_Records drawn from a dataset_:

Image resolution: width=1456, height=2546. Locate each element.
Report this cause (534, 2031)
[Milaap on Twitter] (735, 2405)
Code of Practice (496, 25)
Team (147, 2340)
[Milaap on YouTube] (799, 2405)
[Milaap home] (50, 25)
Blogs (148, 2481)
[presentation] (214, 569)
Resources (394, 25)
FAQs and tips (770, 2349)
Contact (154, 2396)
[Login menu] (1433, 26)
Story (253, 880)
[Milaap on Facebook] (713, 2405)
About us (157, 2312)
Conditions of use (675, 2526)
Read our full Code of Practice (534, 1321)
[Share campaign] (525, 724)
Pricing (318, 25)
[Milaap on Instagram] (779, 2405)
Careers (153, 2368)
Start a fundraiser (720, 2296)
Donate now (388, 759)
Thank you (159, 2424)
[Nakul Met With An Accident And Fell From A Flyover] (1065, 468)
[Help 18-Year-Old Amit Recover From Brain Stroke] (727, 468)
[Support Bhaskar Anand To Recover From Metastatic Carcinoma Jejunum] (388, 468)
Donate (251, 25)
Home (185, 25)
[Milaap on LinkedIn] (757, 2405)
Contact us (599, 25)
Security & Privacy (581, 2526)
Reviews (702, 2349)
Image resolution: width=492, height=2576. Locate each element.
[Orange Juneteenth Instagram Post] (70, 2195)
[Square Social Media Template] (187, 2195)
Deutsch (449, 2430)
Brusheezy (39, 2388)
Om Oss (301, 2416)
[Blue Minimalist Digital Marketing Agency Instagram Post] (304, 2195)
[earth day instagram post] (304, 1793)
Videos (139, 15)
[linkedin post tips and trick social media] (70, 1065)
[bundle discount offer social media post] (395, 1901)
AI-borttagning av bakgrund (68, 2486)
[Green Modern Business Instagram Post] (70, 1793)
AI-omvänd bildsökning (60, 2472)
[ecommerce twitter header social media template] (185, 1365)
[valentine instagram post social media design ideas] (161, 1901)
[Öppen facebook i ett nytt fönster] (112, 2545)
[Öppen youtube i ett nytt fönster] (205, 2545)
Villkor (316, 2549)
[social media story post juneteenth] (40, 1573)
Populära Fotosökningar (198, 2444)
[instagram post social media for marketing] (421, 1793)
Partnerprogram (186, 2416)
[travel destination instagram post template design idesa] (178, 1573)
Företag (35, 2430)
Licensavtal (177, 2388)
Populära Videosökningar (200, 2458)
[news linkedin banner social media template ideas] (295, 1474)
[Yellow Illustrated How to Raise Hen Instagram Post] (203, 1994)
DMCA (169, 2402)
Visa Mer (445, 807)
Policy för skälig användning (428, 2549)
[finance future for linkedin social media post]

_TASK BRIEF_: Copy out every line of the records that the string "each" appears in.

_FINISHED EXERCISE_:
Image resolution: width=1456, height=2546. Locate each element.
Image resolution: width=492, height=2576. Locate each element.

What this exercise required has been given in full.